Les pressions commerciales à l’origine des coupes
Les trois problèmes structurels cités par Sharma — des marges plus faibles, une base installée Gen 9 plus réduite et des coûts plus élevés — dressent le tableau d’une division jeux vidéo prise en étau entre le coût d’une grande plateforme de console et les réalités commerciales d’un marché devenu plus fragmenté et concurrentiel. La stratégie d’acquisitions agressive de Xbox ces dernières années a permis de faire entrer des talents importants et des actifs de studios, mais l’économie de l’intégration et de l’exploitation de ce portefeuille élargi n’a clairement pas suivi la trajectoire espérée.
Le chevauchement inconfortable entre la réalité des entreprises et le travail de politique publique
La convergence de ces deux informations — une PDG supervisant des licenciements massifs et étant simultanément nommée à un organisme fédéral étudiant l’impact de l’IA sur l’emploi — soulève une question à laquelle les éléments disponibles ne répondent pas mais que le moment impose : que signifie le fait que les personnes qui gèrent les perturbations de la main-d’œuvre à l’ère de l’IA soient aussi celles qui conseillent les banquiers centraux sur la manière de les mesurer et d’y répondre ?
Rien dans les faits disponibles ne suggère un conflit, et l’expérience de Sharma en matière d’IA lui confère une véritable crédibilité analytique pour son rôle au sein du groupe de travail. Mais le calendrier met en lumière quelque chose de réel quant à l’imbrication de la stratégie d’IA des entreprises et des dynamiques macroéconomiques du travail. La Réserve fédérale ne compose pas ces groupes uniquement avec des théoriciens — elle fait appel à des dirigeants qui naviguent activement dans les perturbations mêmes que les groupes de travail sont censés étudier. C’est sans doute le type d’apport le plus utile pour des décideurs qui tentent de comprendre ce qui arrive réellement à l’emploi dans une économie saturée d’IA, même lorsque — peut-être surtout lorsque — ces dirigeants réduisent simultanément les effectifs.
Le cadrage de Warsh suggère que la Fed comprend les enjeux. Mettre à jour « les outils d’analyse et les approches de politique » est une manière discrète de dire que les modèles existants pour comprendre l’emploi, la productivité et l’inflation ne sont peut-être pas adaptés à ce qui s’en vient.

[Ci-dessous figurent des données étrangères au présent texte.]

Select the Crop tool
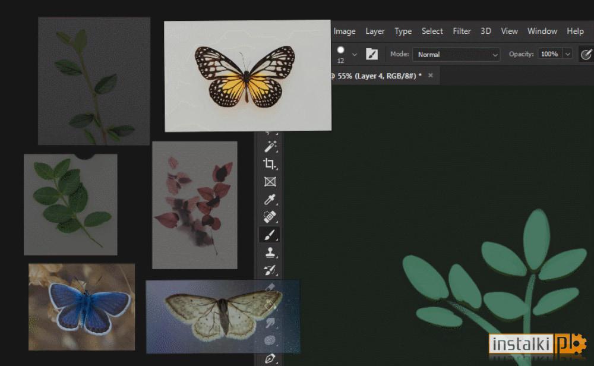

Faire venir des personnes comme Sharma, Andreessen et Jones est la façon dont la banque centrale met ses hypothèses à l’épreuve avant que le prochain choc n’arrive — et non après.
FAQ
Quel est le rôle de la PDG de Xbox, Asha Sharma, au sein du groupe de travail de la Réserve fédérale ?
Asha Sharma a rejoint le groupe de travail Productivité et Emplois de la Réserve fédérale pour étudier l’impact de l’IA sur les emplois, la productivité et l’économie au sens large dans le cadre de la révision de la politique monétaire de la banque centrale.
Comment Xbox répond-elle à ses défis commerciaux en 2026 ?
Xbox a annoncé des plans visant à supprimer environ 3 200 emplois d’ici l’exercice 2027 — sa plus grande restructuration jamais réalisée — en commençant par 1 600 suppressions de postes immédiates et la cession de quatre studios, en invoquant des marges plus faibles, une base installée Gen 9 plus réduite et des coûts plus élevés.
Qui d’autre siège au groupe de travail Productivité et Emplois sur l’IA de la Réserve fédérale ?
Le groupe de travail comprend Marc Andreessen, cofondateur et associé directeur chez Andreessen Horowitz, et Charles I. Jones, professeur d’économie à l’université de Stanford actuellement en congé chez Anthropic.
Quel est l’objectif de la Réserve fédérale en formant ces groupes de travail ?
La Fed a constitué cinq groupes de travail pour rassembler des experts externes en économie, en affaires et en banque centrale afin d’évaluer si ses outils de politique monétaire, ses méthodes d’analyse et ses cadres de politique doivent être mis à jour à la lumière de changements économiques majeurs, y compris l’impact croissant de l’IA sur les emplois et la productivité.